I see phone and power lines overhead- views and arteries of urbanity, but who decided that the majority of the wires will be buried under the cement? I think about tree roots, and their spread, as ancient precursors to the electrical infrastructure overhead. To see this tree for its root system is analogous to seeing the electricity we generate and consume for the overhead lines in our environment. To see the forest (as grid) for the trees (as power lines) is to appreciate the lines as a series of material artifacts, structures with a technological function, social meaning, and aesthetic (form) that is predicated by function.
The roots underground and lines overhead are necessary links in their respective systems, yet “tree” and “electricity” often attract warmer visions and more generous associations. Similarly, the local electric system, a node of which radiates from the substation attached to the lattice steel tower on the hill, almost instantaneously transfer electrons to millions of lights and machines.
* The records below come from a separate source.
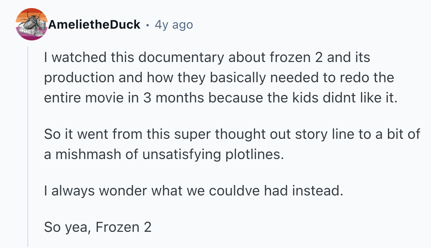Image resolution: width=431 pixels, height=248 pixels.
Task: Click the words "unsatisfying plotlines"
Action: click(x=211, y=154)
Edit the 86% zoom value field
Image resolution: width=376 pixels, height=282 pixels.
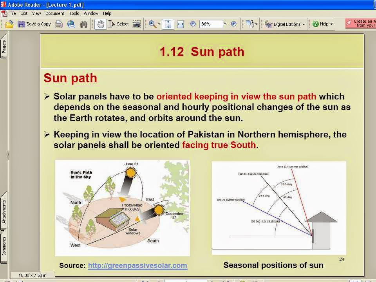(x=209, y=24)
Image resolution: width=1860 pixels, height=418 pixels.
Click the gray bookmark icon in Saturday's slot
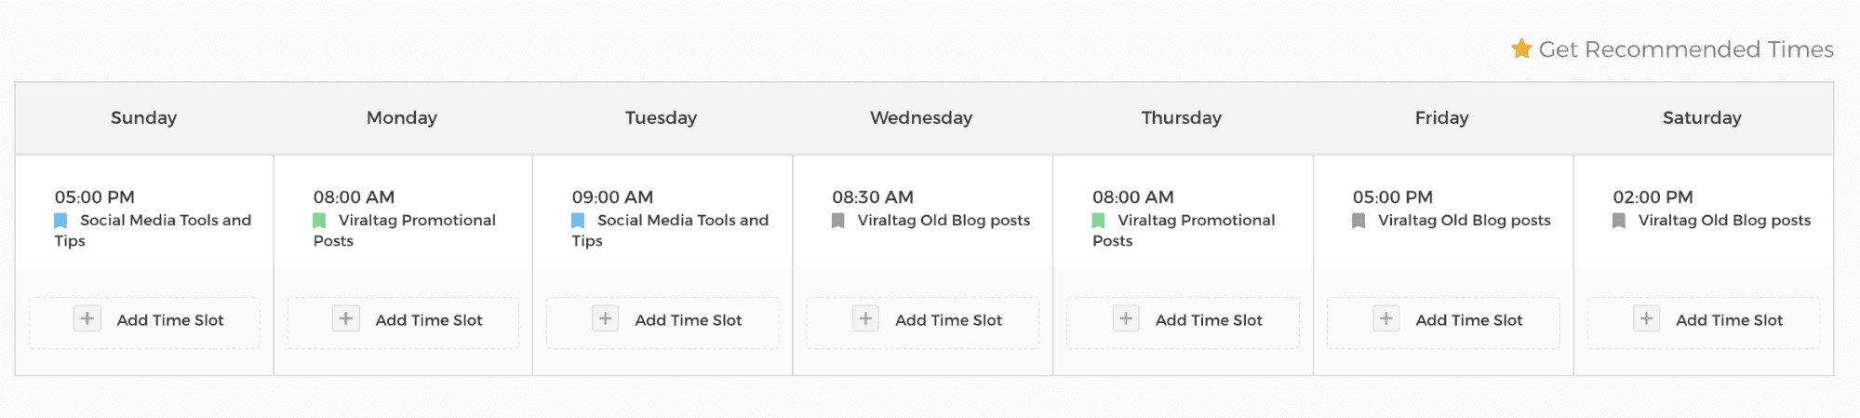(x=1619, y=221)
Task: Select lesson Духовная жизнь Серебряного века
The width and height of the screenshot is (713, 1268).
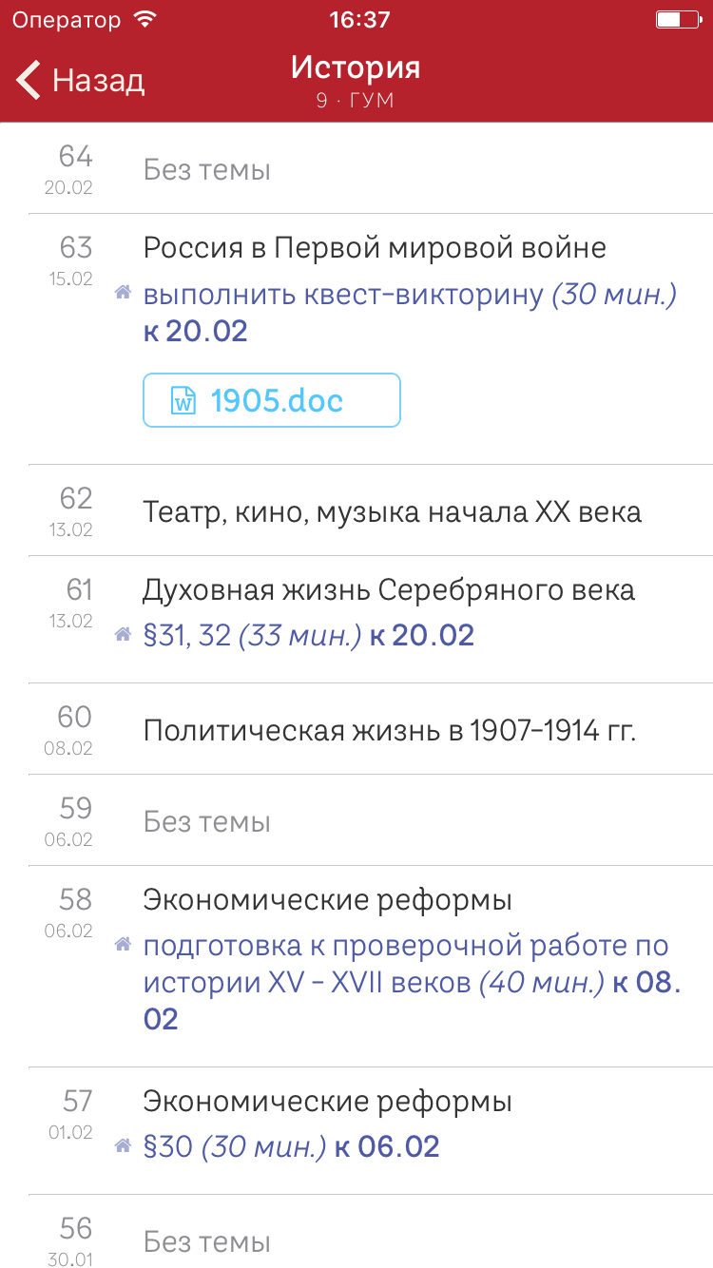Action: (x=388, y=590)
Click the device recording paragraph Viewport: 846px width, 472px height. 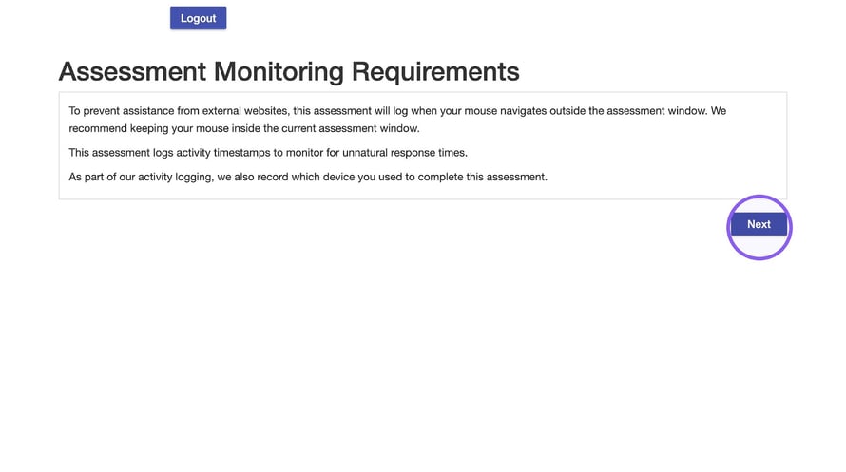308,177
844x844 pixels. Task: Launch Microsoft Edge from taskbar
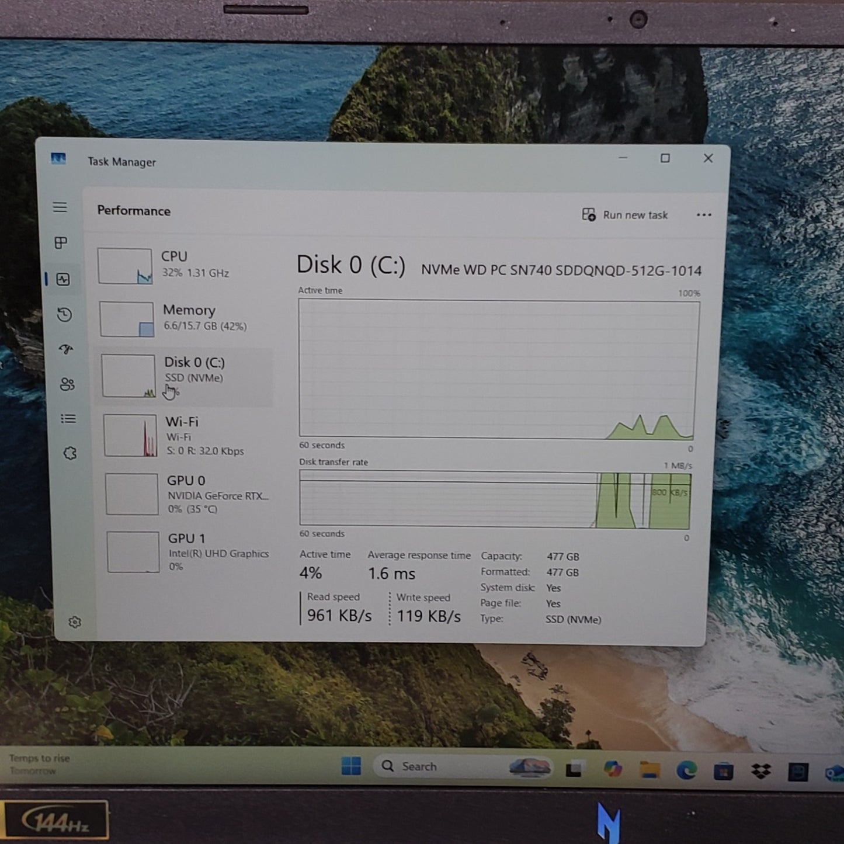(686, 771)
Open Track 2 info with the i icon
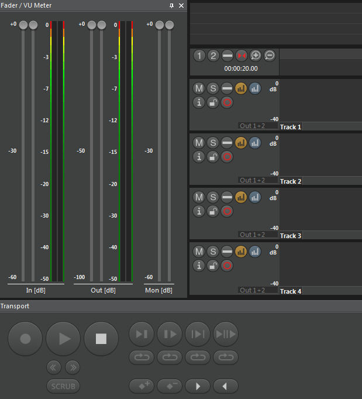 tap(199, 157)
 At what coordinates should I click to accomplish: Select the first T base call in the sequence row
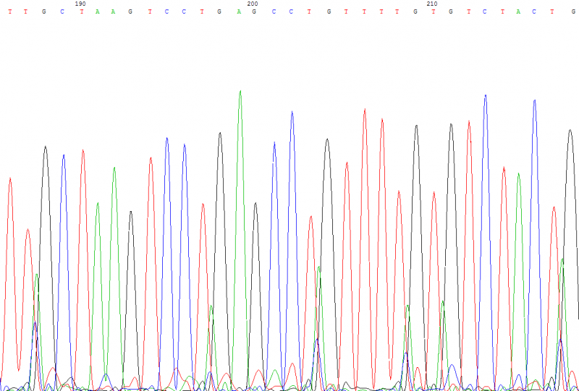click(x=9, y=12)
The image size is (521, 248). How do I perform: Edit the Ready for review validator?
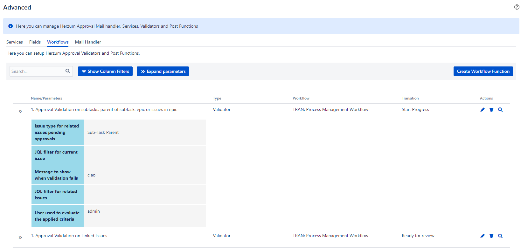(x=483, y=236)
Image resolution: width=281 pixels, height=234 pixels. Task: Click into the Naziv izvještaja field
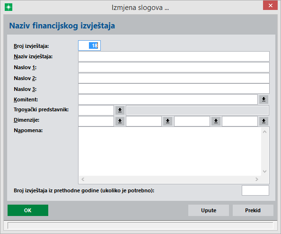click(174, 56)
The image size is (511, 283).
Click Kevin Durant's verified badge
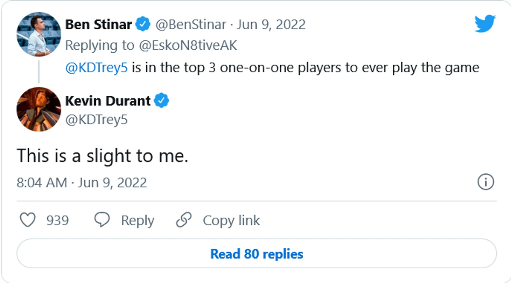click(161, 101)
Both root systems and wire systems extend from tree trunks and wooden arms, yet unlike the organic shoots that burrow beneath this living specimen, the engineered, metallic threads overhead must hide in plain sight, and when such structures fail to hide, when the lines on the horizon do poke into attention, they are often loathed.
Power lines are actors, ones that convey a certain agency. The lines, and the values attached to them, create place as well as intersect landscape.
In drawing these structures and thinking about why I feel so drawn to draw these structures, I’ve come to understand them as urban analogues to natural forms: power lines as branches, underground cables as roots. Infrastrucutre is a part of our material culture—designed, placed, and lived with. Like trees, these systems are alive with energy. And like roots, their true extent often lies hidden from view.